In April 1875, the 1,200 workers went on strike. The mill owners had raised rents in company-owned housing as well as prices at the company-owned store. Wages at the time were under $10 for a 67-hour work week. In one often-cited anecdote, a workingman said he and his daughter had worked full-time for more than three months but only had four dollars between them to show for it. The immediate cause of the strike was a pay cut of 12 percent in an attempt to stop unionization. Workers were told half of the pay cut would be restored to anyone who had not participated in trying to form a union at the company.

The company replaced the workers with French Canadians, who would come to number more than 70 percent of the population. Workers were evicted from company-owned housing, and the Connecticut General Assembly passed a strict "tramp law" aimed at workers (such as those from Taftville) who became drifters after their strikes were broken.

Ponemah Mills operated for about 100 years. It sat abandoned for over 40 years until being redeveloped into residential apartments.

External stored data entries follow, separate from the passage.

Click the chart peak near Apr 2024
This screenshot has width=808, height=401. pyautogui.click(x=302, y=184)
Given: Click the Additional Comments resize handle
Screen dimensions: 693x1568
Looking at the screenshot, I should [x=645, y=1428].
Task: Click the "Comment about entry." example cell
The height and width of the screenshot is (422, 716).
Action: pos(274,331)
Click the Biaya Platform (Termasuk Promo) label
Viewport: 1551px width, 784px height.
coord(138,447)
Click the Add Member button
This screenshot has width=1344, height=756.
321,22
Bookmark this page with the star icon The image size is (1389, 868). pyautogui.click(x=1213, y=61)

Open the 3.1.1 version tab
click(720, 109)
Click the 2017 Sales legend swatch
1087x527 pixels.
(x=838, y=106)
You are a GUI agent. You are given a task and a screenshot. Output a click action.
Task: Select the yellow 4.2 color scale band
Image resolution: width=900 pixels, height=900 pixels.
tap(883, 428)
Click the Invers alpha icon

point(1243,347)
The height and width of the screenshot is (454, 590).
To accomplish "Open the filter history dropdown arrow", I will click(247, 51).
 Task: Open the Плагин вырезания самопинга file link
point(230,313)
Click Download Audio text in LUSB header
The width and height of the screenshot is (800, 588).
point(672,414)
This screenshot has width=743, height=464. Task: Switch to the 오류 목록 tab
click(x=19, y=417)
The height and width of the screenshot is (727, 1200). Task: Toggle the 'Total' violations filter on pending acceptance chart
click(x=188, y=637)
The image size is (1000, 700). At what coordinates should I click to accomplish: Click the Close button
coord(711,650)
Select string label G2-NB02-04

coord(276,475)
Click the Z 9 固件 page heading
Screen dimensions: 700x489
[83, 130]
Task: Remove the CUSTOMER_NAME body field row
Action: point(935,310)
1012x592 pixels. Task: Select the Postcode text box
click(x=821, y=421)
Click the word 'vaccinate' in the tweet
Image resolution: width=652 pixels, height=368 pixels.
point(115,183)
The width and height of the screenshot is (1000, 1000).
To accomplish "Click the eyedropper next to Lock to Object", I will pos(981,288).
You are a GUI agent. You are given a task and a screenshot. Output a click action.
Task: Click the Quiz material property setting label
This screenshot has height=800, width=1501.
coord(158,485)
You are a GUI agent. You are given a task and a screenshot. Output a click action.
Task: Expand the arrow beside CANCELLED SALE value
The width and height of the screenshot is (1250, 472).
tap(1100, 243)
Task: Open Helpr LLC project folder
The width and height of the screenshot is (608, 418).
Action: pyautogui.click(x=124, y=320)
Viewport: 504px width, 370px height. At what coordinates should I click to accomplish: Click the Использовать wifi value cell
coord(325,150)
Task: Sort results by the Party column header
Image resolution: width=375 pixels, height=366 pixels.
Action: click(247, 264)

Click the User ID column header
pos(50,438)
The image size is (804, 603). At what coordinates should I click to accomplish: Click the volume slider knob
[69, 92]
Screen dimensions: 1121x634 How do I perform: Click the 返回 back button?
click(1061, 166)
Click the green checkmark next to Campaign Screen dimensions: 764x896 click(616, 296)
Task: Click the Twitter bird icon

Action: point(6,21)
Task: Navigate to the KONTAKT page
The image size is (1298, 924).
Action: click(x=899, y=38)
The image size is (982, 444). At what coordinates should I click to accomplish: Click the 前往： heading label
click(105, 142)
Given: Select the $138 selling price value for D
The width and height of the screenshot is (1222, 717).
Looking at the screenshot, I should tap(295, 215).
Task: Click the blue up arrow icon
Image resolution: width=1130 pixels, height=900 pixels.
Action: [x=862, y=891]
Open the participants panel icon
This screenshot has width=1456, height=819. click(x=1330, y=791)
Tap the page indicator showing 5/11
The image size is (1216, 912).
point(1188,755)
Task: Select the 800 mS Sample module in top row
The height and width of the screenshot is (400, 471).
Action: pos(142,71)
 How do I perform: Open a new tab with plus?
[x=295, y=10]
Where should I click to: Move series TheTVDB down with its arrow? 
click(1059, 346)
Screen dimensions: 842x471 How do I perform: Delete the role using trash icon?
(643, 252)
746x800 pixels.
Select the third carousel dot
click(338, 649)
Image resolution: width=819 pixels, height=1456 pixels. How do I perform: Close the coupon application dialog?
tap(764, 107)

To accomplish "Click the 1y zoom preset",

A similar mill and village community is Wauregan Historic District, which is also NRHP-listed.

==Local institutions==

Taftville has a public elementary school operated by the Norwich Public School System called Wequonnoc Magnet Elementary School and a private elementary school called Sacred Heart School. Students then attend Kelly Middle School. After graduating from there, they move on to either Norwich Free Academy, Norwich Technical High School, or other surrounding high schools.

There are two churches: Sacred Heart Roman Catholic Church and the Taftville Congregational Church.

==Notable people, past and present==

Among the more accomplished Taftville residents was Ned (Edward) Hanlon who managed the Pittsburgh Alleghenys (1889), Pittsburgh Burghers (1890), Baltimore Orioles (1892–1898), Brooklyn Superbas (1899–1905), and the Cincinnati Reds (1906–1907). He was inducted into the Baseball Hall of Fame in 1996. Another ballplayer was the Quebec-born right fielder, Augustine "Lefty" Dugas, whose family settled in Taftville. He played for the Pirates, Philadelphia Phillies and Washington Senators between 1930 and 1934.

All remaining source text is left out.